Data lines
◇ ◇ ◇ ◇
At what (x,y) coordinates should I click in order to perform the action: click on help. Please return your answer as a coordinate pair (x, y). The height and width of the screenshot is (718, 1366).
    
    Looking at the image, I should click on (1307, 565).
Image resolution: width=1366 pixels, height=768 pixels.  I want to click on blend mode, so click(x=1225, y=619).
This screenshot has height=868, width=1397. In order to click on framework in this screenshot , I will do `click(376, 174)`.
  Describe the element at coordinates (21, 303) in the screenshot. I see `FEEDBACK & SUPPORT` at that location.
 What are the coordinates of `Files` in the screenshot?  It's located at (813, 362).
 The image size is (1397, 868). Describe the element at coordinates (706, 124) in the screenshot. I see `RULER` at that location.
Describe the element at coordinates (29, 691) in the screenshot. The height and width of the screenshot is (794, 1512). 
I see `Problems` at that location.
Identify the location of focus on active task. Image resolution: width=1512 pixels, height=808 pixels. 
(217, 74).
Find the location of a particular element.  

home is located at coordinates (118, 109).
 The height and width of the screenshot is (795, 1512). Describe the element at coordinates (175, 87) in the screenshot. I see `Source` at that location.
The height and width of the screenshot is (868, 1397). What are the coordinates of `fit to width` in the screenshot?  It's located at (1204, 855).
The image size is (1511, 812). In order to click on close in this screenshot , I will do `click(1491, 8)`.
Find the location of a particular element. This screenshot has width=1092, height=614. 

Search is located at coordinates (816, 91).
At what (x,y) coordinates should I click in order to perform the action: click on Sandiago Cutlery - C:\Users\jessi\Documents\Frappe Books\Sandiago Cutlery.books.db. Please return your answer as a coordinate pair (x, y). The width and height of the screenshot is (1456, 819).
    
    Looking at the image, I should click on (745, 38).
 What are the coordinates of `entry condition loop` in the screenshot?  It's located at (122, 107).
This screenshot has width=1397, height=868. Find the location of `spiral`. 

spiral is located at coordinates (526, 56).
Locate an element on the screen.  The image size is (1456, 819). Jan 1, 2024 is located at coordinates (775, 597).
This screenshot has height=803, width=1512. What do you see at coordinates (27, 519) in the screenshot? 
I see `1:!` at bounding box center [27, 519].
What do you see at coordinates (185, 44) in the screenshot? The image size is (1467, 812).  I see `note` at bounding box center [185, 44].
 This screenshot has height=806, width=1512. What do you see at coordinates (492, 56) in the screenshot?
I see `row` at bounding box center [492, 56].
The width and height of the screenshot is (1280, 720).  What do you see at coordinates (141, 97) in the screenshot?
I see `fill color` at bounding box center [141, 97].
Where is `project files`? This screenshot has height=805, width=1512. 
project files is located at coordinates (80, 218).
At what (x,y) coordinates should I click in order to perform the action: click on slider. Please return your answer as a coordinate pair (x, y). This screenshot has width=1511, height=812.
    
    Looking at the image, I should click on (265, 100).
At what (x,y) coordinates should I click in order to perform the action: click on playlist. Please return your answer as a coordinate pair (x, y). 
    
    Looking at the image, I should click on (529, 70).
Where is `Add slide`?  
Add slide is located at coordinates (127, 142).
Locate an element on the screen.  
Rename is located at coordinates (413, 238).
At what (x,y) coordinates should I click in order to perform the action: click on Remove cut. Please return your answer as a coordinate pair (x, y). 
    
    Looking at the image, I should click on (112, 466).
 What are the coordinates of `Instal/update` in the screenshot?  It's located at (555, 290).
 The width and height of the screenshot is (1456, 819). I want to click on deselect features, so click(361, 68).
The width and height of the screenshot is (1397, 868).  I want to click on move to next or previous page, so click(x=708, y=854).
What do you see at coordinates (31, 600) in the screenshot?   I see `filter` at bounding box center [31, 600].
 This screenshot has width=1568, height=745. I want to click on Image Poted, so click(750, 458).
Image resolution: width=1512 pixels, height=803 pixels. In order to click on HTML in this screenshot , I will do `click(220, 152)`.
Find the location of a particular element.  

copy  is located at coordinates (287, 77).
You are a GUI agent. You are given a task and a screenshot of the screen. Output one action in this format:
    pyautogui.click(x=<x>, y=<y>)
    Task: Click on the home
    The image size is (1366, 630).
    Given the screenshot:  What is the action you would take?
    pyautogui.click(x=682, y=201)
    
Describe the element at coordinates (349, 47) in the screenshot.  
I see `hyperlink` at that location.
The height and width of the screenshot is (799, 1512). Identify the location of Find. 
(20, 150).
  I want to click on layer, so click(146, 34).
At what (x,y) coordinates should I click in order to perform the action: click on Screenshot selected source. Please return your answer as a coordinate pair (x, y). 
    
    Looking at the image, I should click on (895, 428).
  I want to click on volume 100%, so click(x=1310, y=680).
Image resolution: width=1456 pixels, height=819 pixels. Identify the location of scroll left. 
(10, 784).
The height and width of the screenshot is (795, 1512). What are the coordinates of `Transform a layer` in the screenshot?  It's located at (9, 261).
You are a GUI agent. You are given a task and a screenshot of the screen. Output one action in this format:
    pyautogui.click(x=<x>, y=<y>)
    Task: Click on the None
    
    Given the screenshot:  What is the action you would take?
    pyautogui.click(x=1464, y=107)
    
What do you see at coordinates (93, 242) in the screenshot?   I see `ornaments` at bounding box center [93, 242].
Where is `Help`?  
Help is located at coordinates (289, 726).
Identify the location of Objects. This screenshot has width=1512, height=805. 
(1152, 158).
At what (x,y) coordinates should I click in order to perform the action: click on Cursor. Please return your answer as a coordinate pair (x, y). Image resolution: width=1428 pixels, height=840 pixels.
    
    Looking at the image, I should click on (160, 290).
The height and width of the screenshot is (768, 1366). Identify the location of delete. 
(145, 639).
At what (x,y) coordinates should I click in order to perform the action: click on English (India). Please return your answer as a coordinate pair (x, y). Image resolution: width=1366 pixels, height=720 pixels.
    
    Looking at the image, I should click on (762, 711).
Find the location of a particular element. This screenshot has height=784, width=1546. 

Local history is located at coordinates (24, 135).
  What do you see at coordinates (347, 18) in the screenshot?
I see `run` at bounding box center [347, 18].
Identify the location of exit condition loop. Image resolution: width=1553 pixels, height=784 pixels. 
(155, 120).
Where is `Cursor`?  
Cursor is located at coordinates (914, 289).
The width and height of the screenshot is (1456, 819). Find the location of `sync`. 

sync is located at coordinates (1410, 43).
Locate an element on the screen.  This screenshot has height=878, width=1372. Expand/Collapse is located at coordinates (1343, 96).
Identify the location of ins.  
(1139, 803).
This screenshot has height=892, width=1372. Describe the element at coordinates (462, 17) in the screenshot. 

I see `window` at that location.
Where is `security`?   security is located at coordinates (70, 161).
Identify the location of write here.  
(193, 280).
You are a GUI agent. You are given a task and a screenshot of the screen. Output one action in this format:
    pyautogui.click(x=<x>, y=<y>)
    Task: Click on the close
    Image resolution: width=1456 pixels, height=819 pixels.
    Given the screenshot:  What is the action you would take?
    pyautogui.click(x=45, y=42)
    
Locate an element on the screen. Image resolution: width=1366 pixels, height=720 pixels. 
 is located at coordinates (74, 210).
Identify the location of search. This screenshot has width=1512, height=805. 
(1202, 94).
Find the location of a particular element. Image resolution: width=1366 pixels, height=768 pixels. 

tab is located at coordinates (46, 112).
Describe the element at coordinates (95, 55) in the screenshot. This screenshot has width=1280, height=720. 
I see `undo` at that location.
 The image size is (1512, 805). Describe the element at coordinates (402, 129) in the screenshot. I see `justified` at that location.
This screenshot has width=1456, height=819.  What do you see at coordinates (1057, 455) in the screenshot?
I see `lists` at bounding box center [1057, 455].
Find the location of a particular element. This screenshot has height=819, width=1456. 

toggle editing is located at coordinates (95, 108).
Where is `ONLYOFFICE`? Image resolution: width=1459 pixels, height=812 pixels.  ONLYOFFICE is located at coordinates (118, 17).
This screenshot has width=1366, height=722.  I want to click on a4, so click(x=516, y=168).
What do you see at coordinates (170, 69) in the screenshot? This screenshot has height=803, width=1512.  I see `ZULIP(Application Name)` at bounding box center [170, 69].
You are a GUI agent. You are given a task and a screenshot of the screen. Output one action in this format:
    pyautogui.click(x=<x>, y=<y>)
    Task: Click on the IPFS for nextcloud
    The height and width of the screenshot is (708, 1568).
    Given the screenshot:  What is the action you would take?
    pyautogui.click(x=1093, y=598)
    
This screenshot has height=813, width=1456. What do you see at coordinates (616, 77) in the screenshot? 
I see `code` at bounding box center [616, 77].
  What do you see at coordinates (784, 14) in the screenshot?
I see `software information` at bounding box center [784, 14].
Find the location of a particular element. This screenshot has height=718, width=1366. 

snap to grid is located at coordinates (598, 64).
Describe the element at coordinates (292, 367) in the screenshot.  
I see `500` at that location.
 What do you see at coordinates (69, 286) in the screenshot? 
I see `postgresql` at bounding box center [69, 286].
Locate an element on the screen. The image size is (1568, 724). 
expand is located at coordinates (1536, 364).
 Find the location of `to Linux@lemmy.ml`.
◇ ◇ ◇ ◇
▶ **Work required**: Starting with the line that contains "y). Image resolution: width=1366 pixels, height=720 pixels." and going on through the line that contains "Cursor is located at coordinates (914, 289).", lay out those lines of the data as a numbered list, skipping any blank lines.

▶ **Response**:
1. At what (x,y) coordinates should I click in order to perform the action: click on English (India). Please return your answer as a coordinate pair (x, y). Image resolution: width=1366 pixels, height=720 pixels.
2.     Looking at the image, I should click on (762, 711).
3. Find the location of a particular element. This screenshot has height=784, width=1546. 
4. Local history is located at coordinates (24, 135).
5.   What do you see at coordinates (347, 18) in the screenshot?
6. I see `run` at bounding box center [347, 18].
7. Identify the location of exit condition loop. Image resolution: width=1553 pixels, height=784 pixels. 
8. (155, 120).
9. Where is `Cursor`?  
10. Cursor is located at coordinates (914, 289).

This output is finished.